Italy’s double success in the two premier team events in tennis within a single week has confirmed just how far the nation’s tennis has come and how dominant it now is. Prior to the last five years or so, or before the emergence of Sinner, Italy had a relatively undistinguished history as a tennis nation. On the men’s side, it had only ever had two Major Singles champions before Sinner.  And although Italian women had excelled about a decade ago, winning both Major singles titles and Fed Cups (as the BJK Cup was originally called), their success had not really had a hugely galvaniing effect on all tennis players, both male and female, within the country.

A decade or so on, that situation has changed completely. In addition to Sinner, the men’s World No.1, and Paolini, the current/year-end women’s World No.4, there are veritable legions of very good Italian tennis players of both genders, and that was another cornerstone of their double success in the Davis and BJK Cups. Berrettini had replaced Lorenzo Musetti in the singles after Musetti proved again that his game style does not really suit hard courts and perhaps particularly indoor hard courts, and then was instrumental, in both singles and in doubles alongside Sinner, in Italy reaching and winning the final. And almost identically in the BJK Cup, Lucia Bronzetti had replaced Elisabetta Cocciaretto after Cocciaretto had lost her singles match in the quarterfinal against Japan and went on to win both her singles matches in the semifinal and final against Poland and Slovakia respectively.

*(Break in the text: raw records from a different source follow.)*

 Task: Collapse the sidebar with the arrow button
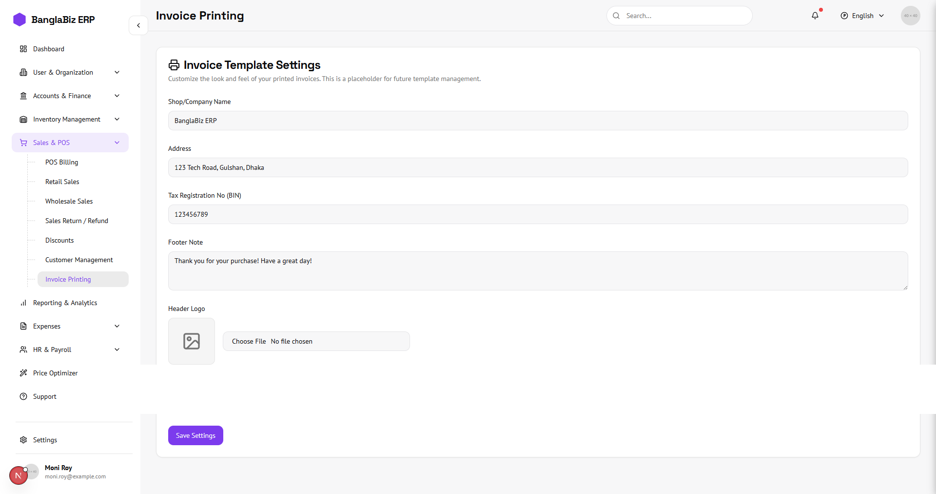[x=138, y=25]
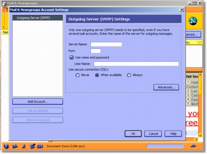Uncheck Use name and password checkbox

[71, 57]
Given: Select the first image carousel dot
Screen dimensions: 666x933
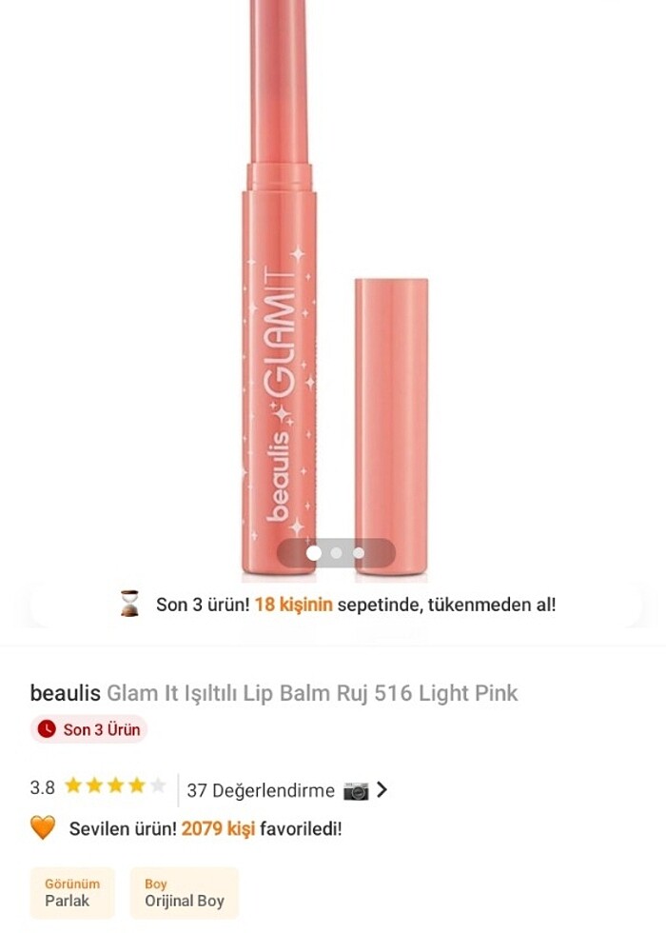Looking at the screenshot, I should [313, 553].
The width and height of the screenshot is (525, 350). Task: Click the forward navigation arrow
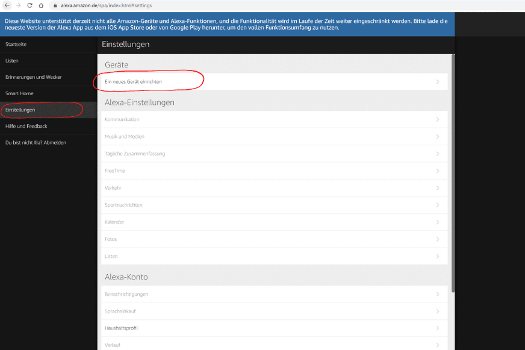(17, 4)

Beyond even those individuals, there is a considerable number of other Italian players, both male and female, who have made important contributions to the country’s twin team success. Indeed, so strong is Italian men’s tennis in particular that some of those players could not even make the Davis Cup final team. Nevertheless, Berrettini, Sinner and the Italian captain Filippo Volandri were quick and more importantly sincere in thanking Matteo Arnaldi and Flavio Cobolli for winning key qualifying matches earlier in the year, notably in September when Sinner was absent after his US Open triumph. Similarly, although Martina Trevisan did not play for Italy during the BJK Cup finals in 2024, she had been a key member of the 2023 team that reached the final and had played in qualifiers throughout the last 12 months.

The Future Is Bright – The Future is Azzurri

It was the Netherlands themselves who had hoped to outdo their illustrious footballing predecessors by winning a world championship, and they came close by reaching the Davis Cup final. But ultimately it was Italy, on both the men’s and women’s side, who proved that they are the true, spiritual successors to the great Dutch total football team by playing total tennis, or at least total team tennis. Indeed, they outstripped them, because although Dutch total football had a profound effect on how football was played, it did not garner the silverware that it should have done. Italy’s total tennis of the 21st century may not be as stylistically revolutionary as total football, but it has already proven itself to be far more successful.